Arun let out a curse as his second hammer missed. Morgan’s second javelin scored a glancing hit on one of the creatures, but now both warriors were without missiles, unable to effectively harm the two driders.

Hodge let out a few general-purpose curses as he fought the clinging webs to load his heavy crossbow. He finally managed to lift the weapon and fire, but several strands of webbing had fouled the bolt, and the shot veered pathetically wide.

“Somebody get these damned blasted webs off us!” the dwarf demanded.

“I can burn them off, but it’ll hurt you as well!” Zenna said.

“Do it!” Arun’s cry came back to her.

Grimacing, Zenna reached for her wand. But before she could unleash its power, the dense lacing of webs shimmered, and vanished.

“Right! Good job!” Hodge said.

“But I didn’t do anything!” Zenna protested. She realized what had happened, and even as she drew back out of the now-clear doorway, she saw Kaurophon standing outside. The sorcerer nodded to her, and she felt a momentary twinge of guilt at judging him prematurely earlier.

But first things first, and they were still in a lot of trouble here. Unfortunately the driders had been outside of the range of Kaurophon’s dispel, and from their secure position they continued their spell assault upon the companions.

Mole had been quiet in the initial moments of battle, but again that was by design. First she’d tried to slip free of the double-nest of webbing, but when that failed she focused instead on remaining undetected and loaded her small crossbow. When the webs were dispelled by Kaurophon she moved quickly into the shadows, moving until she was almost directly under one of the driders.

Then she shot her bolt right up into its abdomen.

The drider didn’t like that one bit.

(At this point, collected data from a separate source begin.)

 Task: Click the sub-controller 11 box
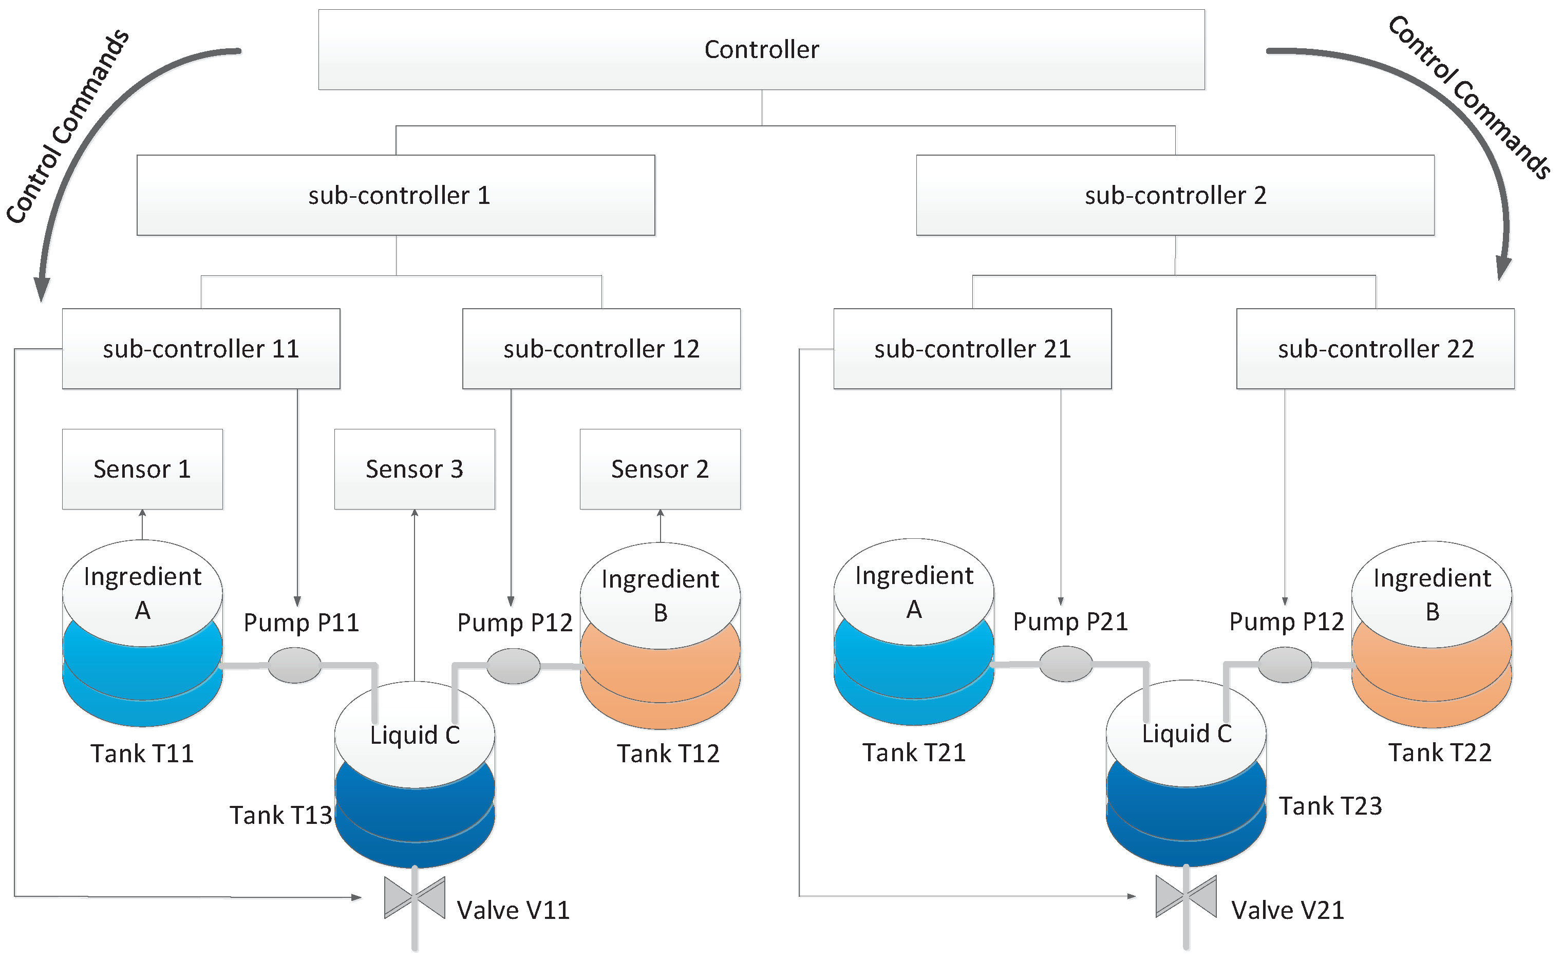pyautogui.click(x=201, y=349)
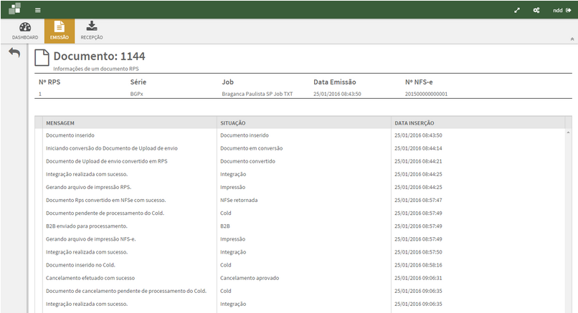
Task: Click the table's vertical scrollbar
Action: (x=568, y=215)
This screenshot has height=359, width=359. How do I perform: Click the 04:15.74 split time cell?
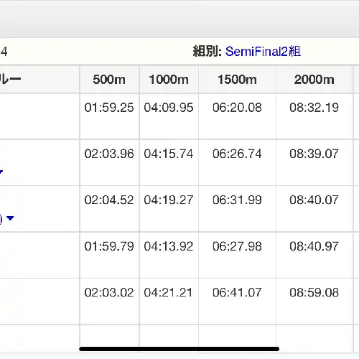[169, 154]
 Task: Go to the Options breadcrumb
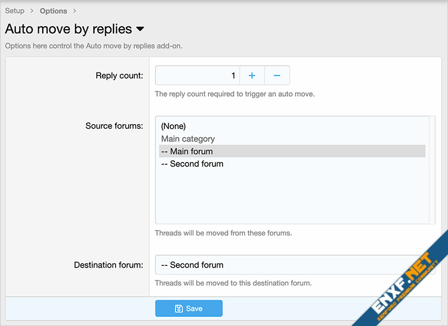[53, 11]
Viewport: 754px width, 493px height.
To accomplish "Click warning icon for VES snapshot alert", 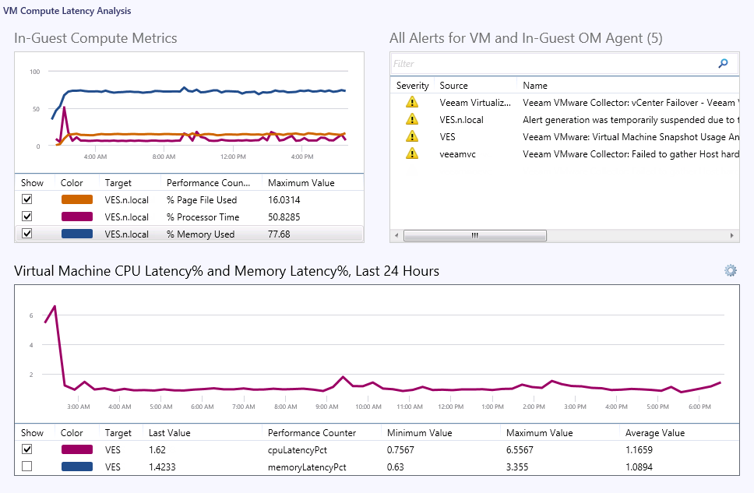I will tap(412, 136).
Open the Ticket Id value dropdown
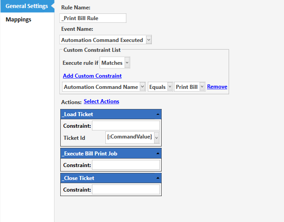Viewport: 284px width, 222px height. [156, 138]
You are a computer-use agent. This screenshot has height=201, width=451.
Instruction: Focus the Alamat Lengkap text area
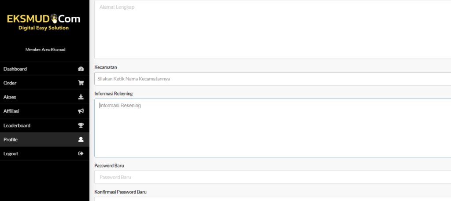(273, 29)
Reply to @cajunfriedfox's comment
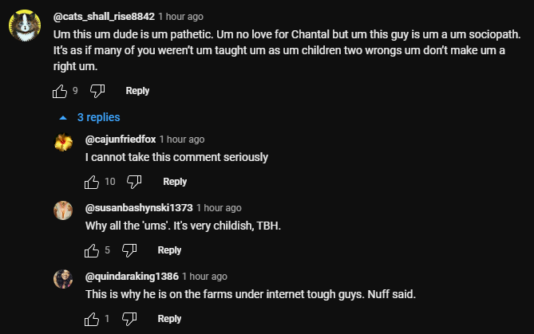The image size is (534, 334). click(175, 182)
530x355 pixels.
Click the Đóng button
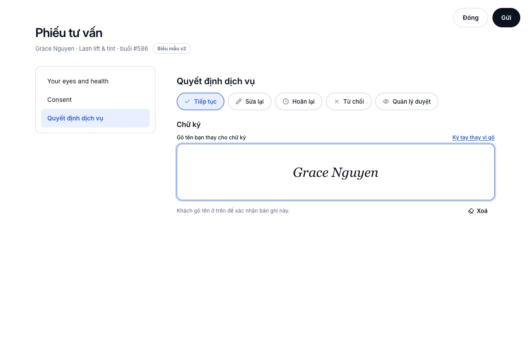coord(470,18)
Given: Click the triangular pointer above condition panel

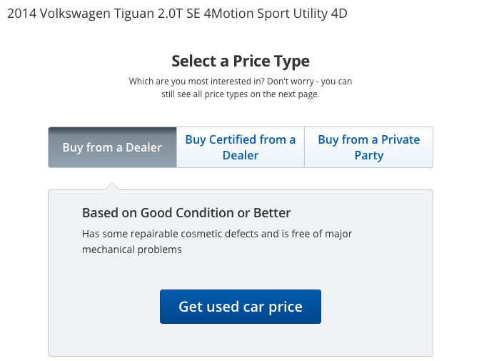Looking at the screenshot, I should point(112,186).

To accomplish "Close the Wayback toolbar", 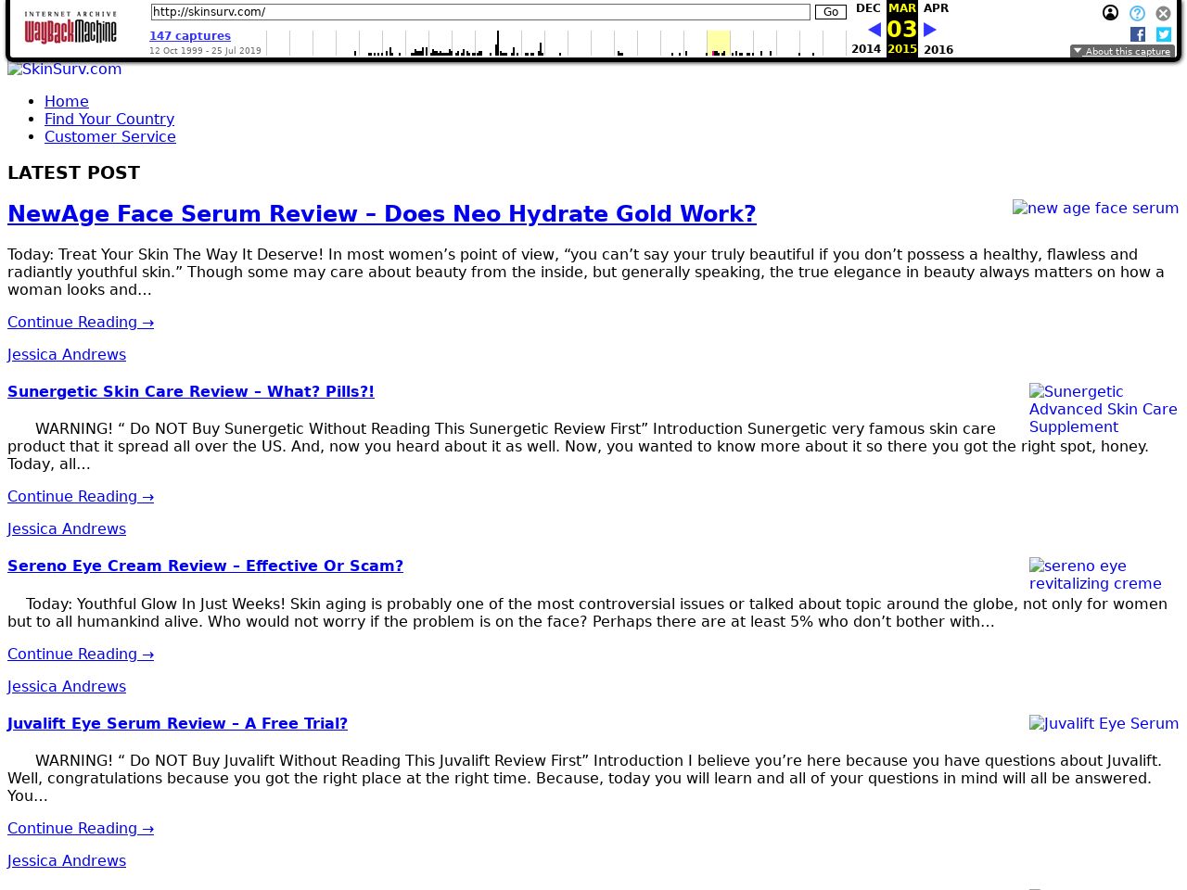I will tap(1163, 13).
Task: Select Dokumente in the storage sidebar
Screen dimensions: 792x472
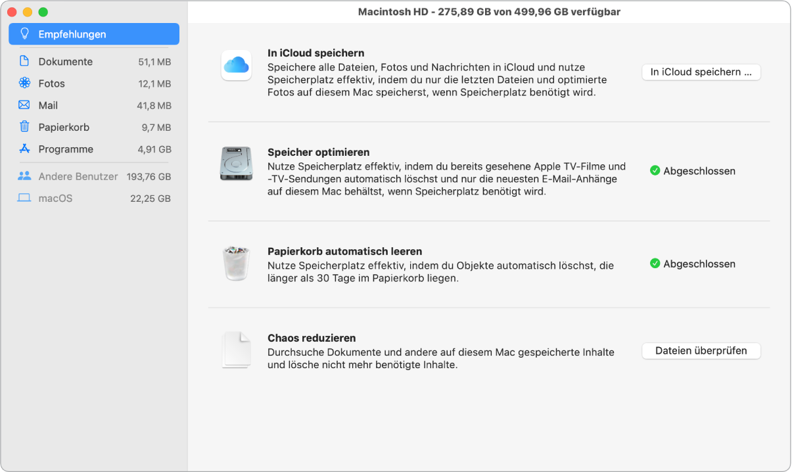Action: [x=66, y=61]
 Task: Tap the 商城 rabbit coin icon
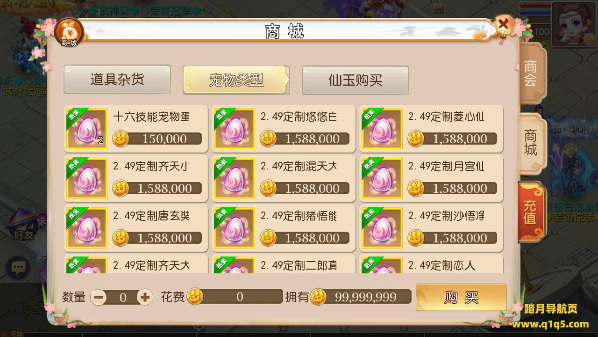click(69, 32)
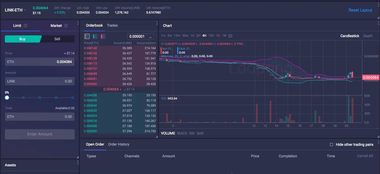Open the LINK-ETH trading pair dropdown

point(15,10)
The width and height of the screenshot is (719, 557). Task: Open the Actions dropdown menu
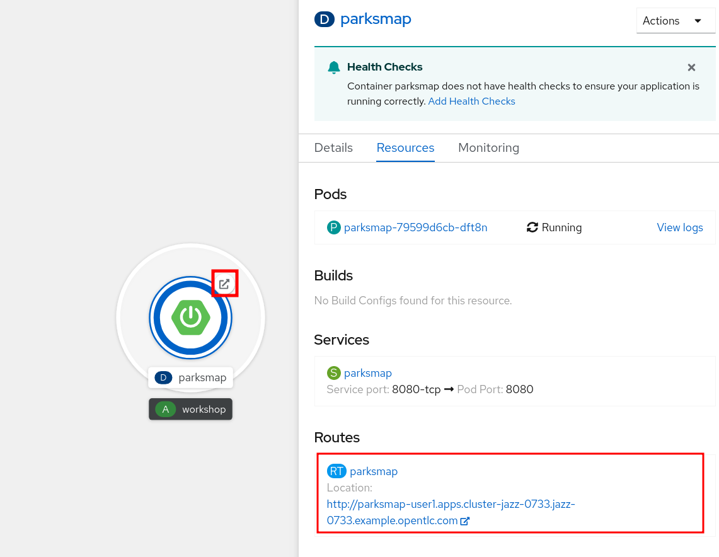676,20
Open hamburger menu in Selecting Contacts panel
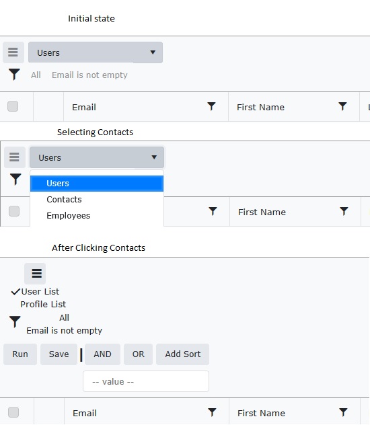 (14, 157)
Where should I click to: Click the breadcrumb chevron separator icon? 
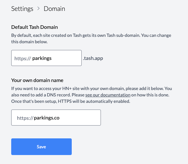coord(38,9)
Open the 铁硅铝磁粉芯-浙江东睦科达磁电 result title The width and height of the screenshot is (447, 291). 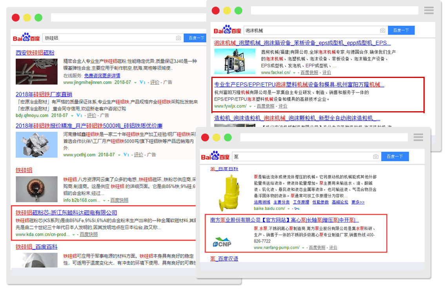pos(66,213)
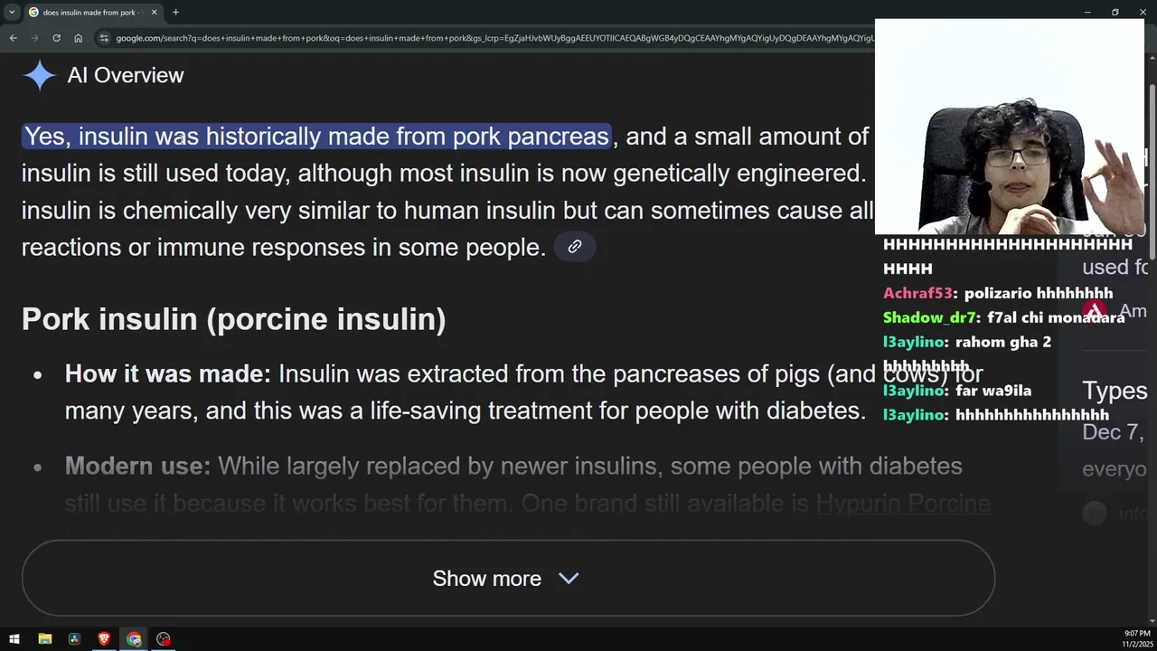1157x651 pixels.
Task: Open the tab search dropdown arrow
Action: (12, 13)
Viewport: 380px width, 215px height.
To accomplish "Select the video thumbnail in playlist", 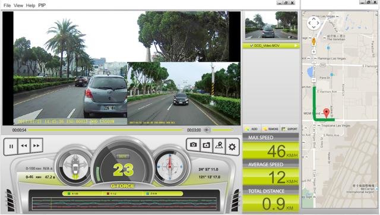I will [271, 25].
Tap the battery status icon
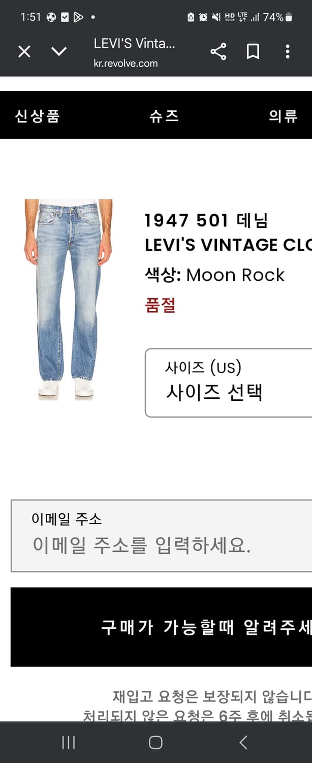 [x=289, y=17]
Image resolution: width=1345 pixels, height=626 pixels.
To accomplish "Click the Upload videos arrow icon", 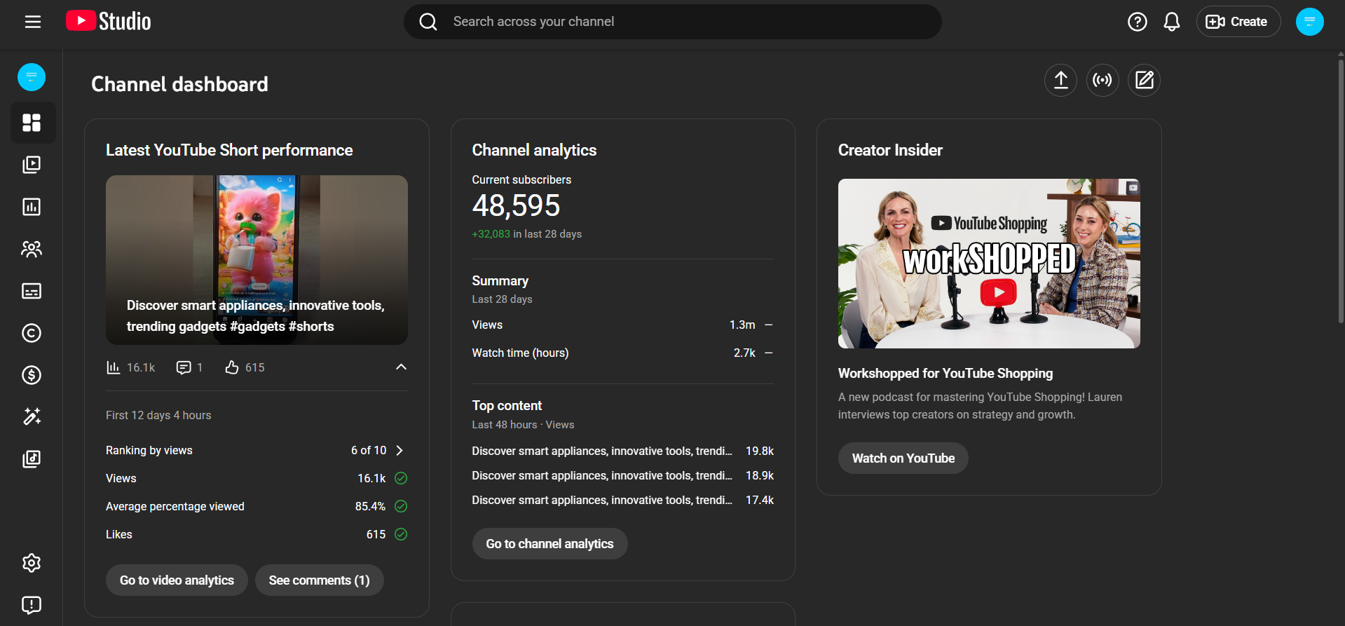I will pyautogui.click(x=1060, y=81).
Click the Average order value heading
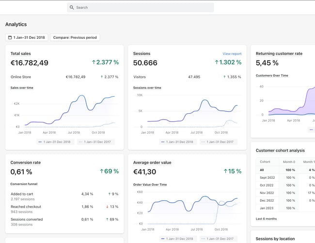The width and height of the screenshot is (315, 243). pos(152,162)
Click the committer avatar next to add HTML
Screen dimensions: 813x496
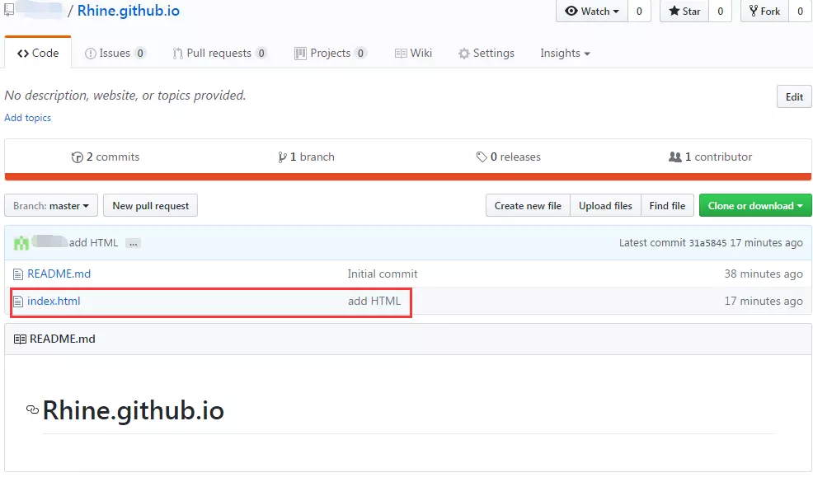(21, 243)
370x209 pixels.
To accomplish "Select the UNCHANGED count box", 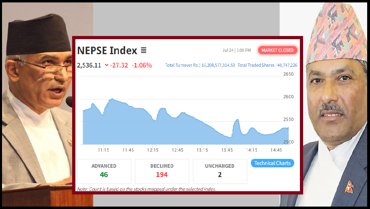I will [x=220, y=171].

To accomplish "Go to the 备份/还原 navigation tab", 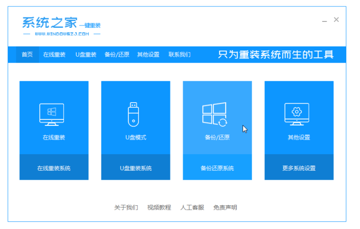I will 117,55.
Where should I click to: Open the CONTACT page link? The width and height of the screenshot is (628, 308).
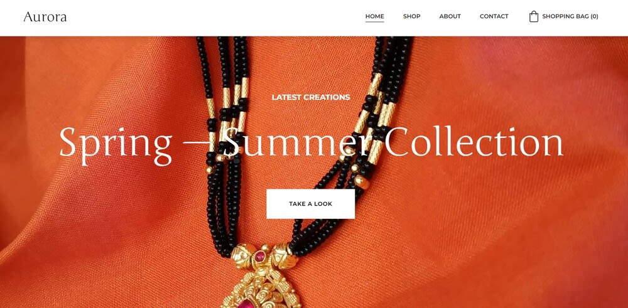point(494,16)
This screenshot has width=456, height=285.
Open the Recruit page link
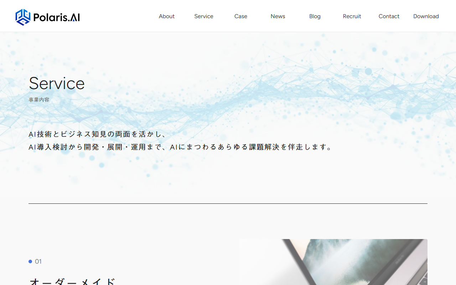[352, 16]
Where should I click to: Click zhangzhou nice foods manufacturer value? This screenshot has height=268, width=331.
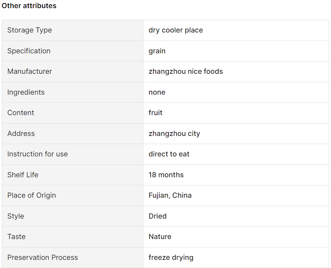(185, 72)

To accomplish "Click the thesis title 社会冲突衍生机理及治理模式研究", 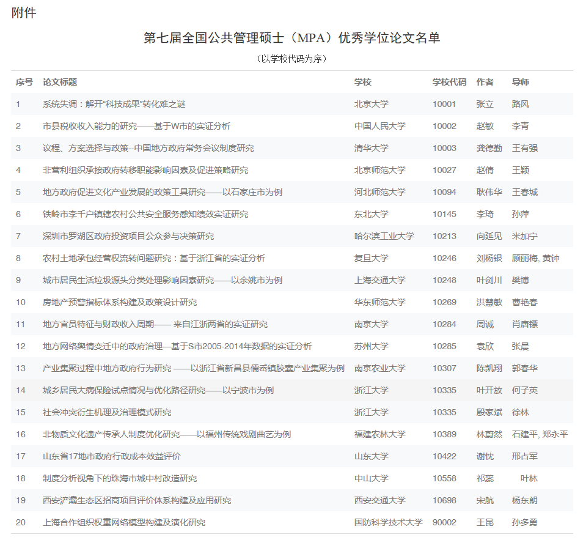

The creature twisted its body so that it could look down at her, and then fired a trio of magic missiles at her. She tried to dodge, knowing it wouldn’t work, and stifled a cry as the three glowing darts stabbed painfully into her body.

Dannel continued his barrage, firing arrow after arrow into his target. The drider now looked like a pincushion, with multiple feathered shafts jutting from its body. The thing hissed at him, like a serpent. It lifted a slender black arm as if to hurl another spell at him, but it hesitated, perhaps doubting that a continued exchange of lightning bolts for arrows would work in its favor. It could not know that Dannel was laboring, his chest and arms burning where needles of electricity had stabbed into them. The elf, lost in the song of battle that he poured into his missiles, revealed nothing save grim efficiency, one with his bow.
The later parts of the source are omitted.